Dokuzuncu yüzyılın ikinci yarısında Konstantinopolis patriği Photios (858-867/878-886 (iki kere patriklik görevinde bulunmuştur)), depremlerin yeryüzündeki suların çokluğundan dolayı olduğunu iddia etmiştir.

Kuzey Anadolu Fay Hattı’nın etki alanındaki başkent için eldeki verilere göre ilk etkili deprem 24 Ağustos 358 yılında Nicomedia (İzmit) merkezli depremdir. Bundan önce şehre pek hasar vermeyen 342 yılındaki depremi göz önünde bulundurmazsak 358 depremini bir başlangıç sayabiliriz.

337 yılında tahta geçen 2. Constantinus (337-361) Hristiyanlık konuları ile yakından ilgileniyordu. 358 yılında Nicomedia’da bir konsül toplamak istiyordu ki planlanan günden önce 24 Ağustos depremi gerçekleşince her şey değişti. Şehir denize inen bir yamaç üzerine kurulu olduğundan yamaç boyunca yapılan evler bir çağlayan gibi yıkılarak birbirinin üstüne kapanmıştır. Zamanın Bizans tarhiçisi Ammiannus Marcellinus, güneş doğduğunda evlerin üst üste yıkıldığını ve insanların ezilerek öldüklerini anlatır. Vali Aristainetos dahil olmak üzere, yarı aryan piskopos Cecropius ve filozof Arsacius bu depremde hayatını kaybeder. Aryancılık muhalifleri bu depremi tanrının bu depremi, piskopos dahil tüm sapkınları cezalandırmak için uyarısı olarak kabul ettiler. 358 depremi Konstantinopolis’e de büyük zarar verir. Şehir I. Justinianus tarafından inşaa ettirilerek imparatorluk şehri seviyesine yükselebildi.

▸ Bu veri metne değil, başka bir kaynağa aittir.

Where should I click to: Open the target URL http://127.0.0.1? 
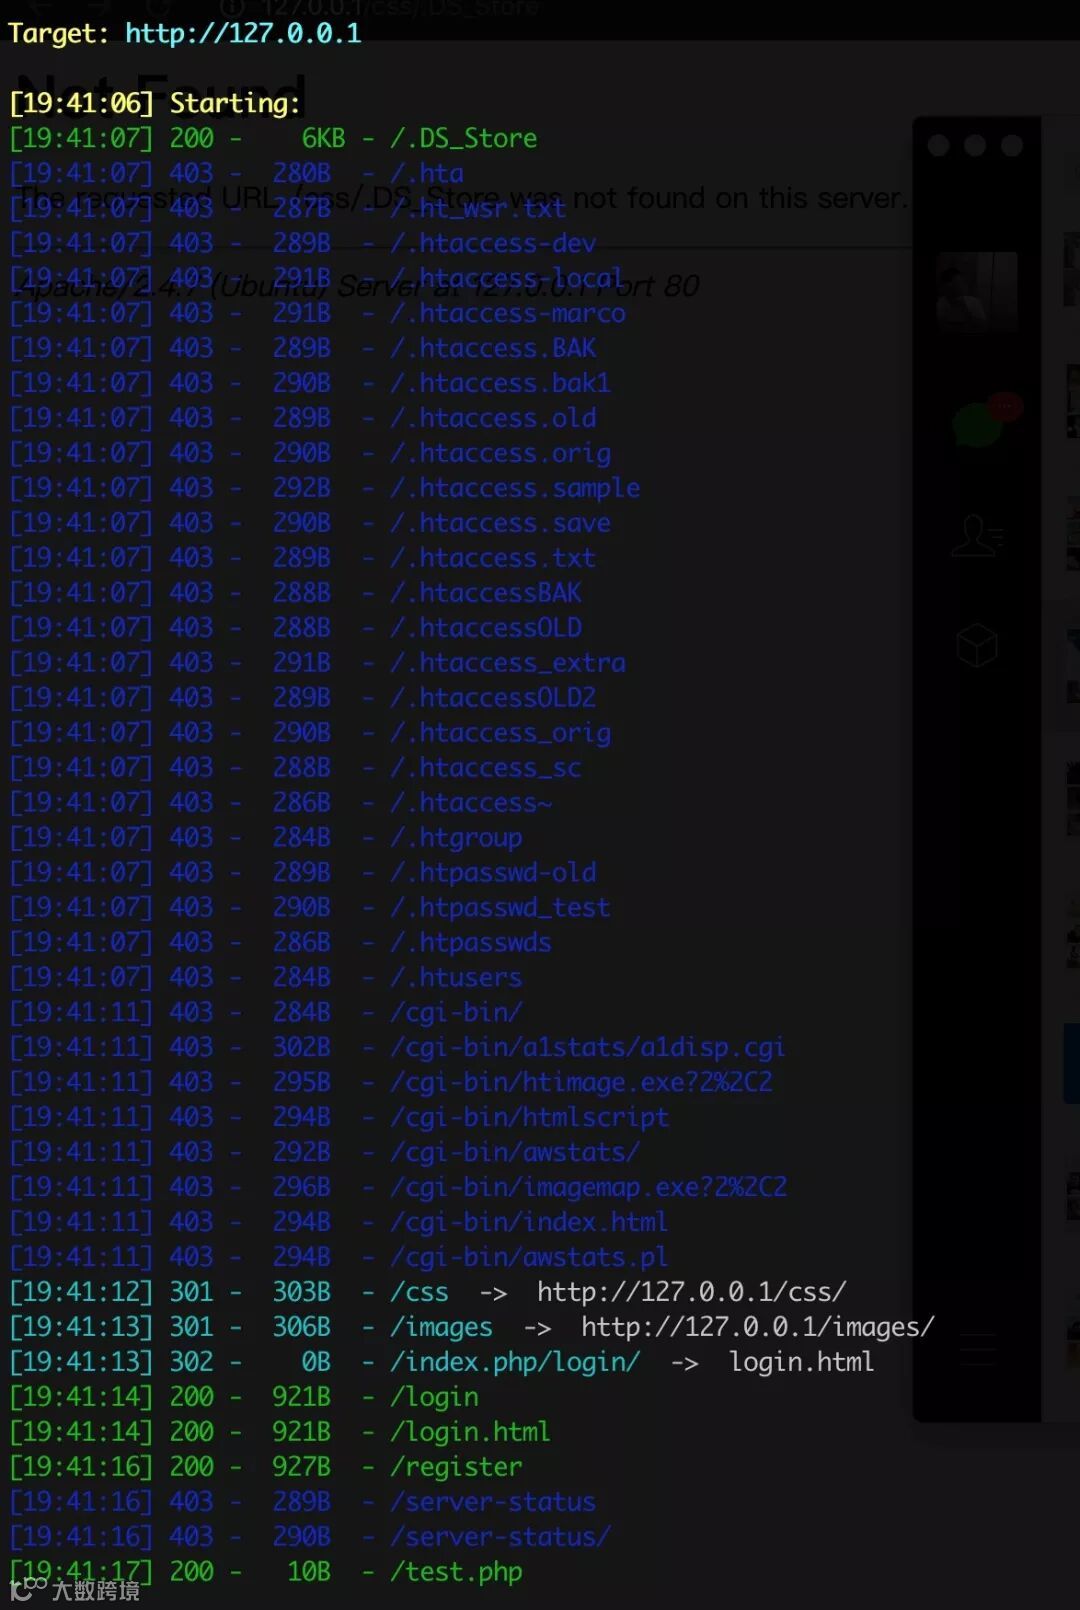(243, 34)
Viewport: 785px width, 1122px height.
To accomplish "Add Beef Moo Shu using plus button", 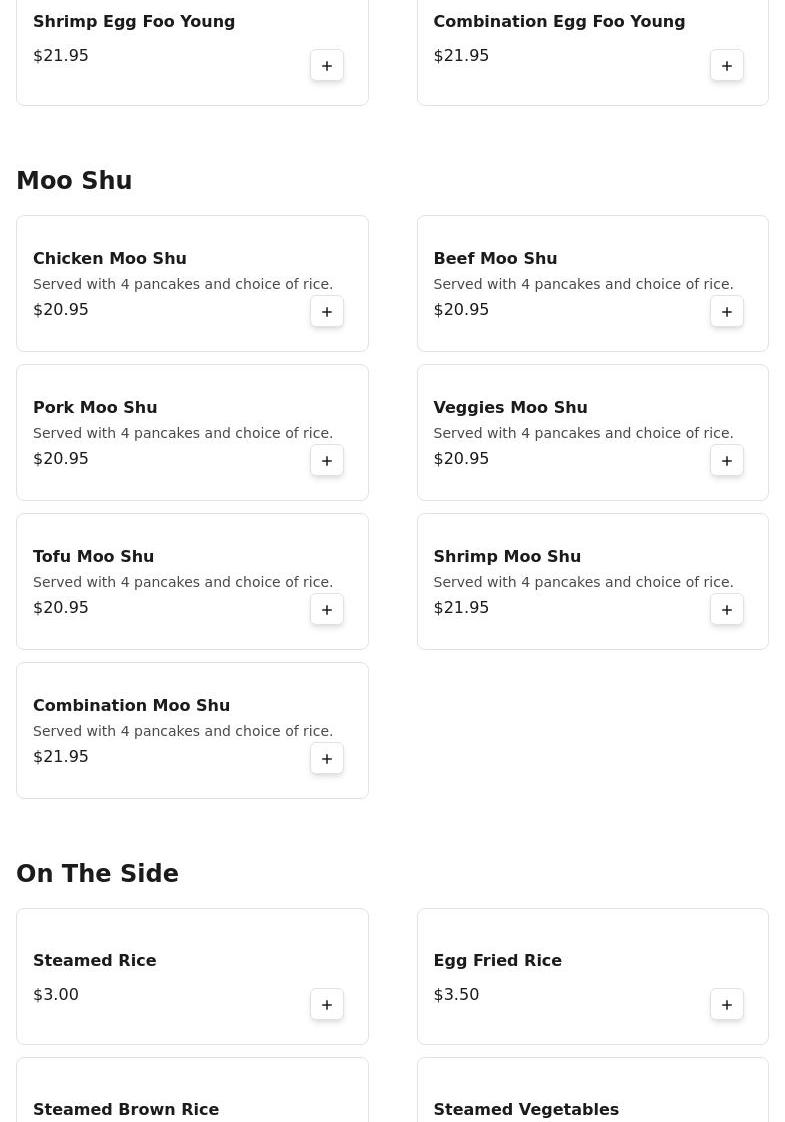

558 yılındaki büyük Konstantinopolis depremine kadar aynı fay hattında irili ufaklı 402, 406, 407, 412, 417, 423 yılları depremleri kaydedilir. Bunlardan 406 yılındaki depremle ilgili olarak İmparator Arkadius’un eşi Eudokia’nın korkudan çocuğunu düşürdüğü kayıtlara geçerken, 1 Nisan 407 yılındaki depremde Theodosius Forumu’nun yıkıldığı ve ölülerin Hebdomon kıyılarına vurduğu bildiriliyor. 25 Eylül 437 depremi şehri terk edenler olduğu kayıtlara geçerken sur dışına çıkan halk piskopos ile birlikte günlerini dua ederek geçirirler.İmparator Teodosius can kayıpları için yas kıyafetiyle gezer.

447 yılındaki kara surlarını etkileyen depremden sonra 450, 478, 487, 525, 533 yıllarında hafif şiddetli depremler devam eder. 25 Eylül 478 yılındaki depremde Theodosius Forumu bir kez daha yıkılır. İmparator Theodosius’un heykeli yıkılır. Surların bir bölümü ve bazı kiliseler zarar görür. V. Yüzyıl depremleri 26 Eylül 487 yılı depremiyle son bulur.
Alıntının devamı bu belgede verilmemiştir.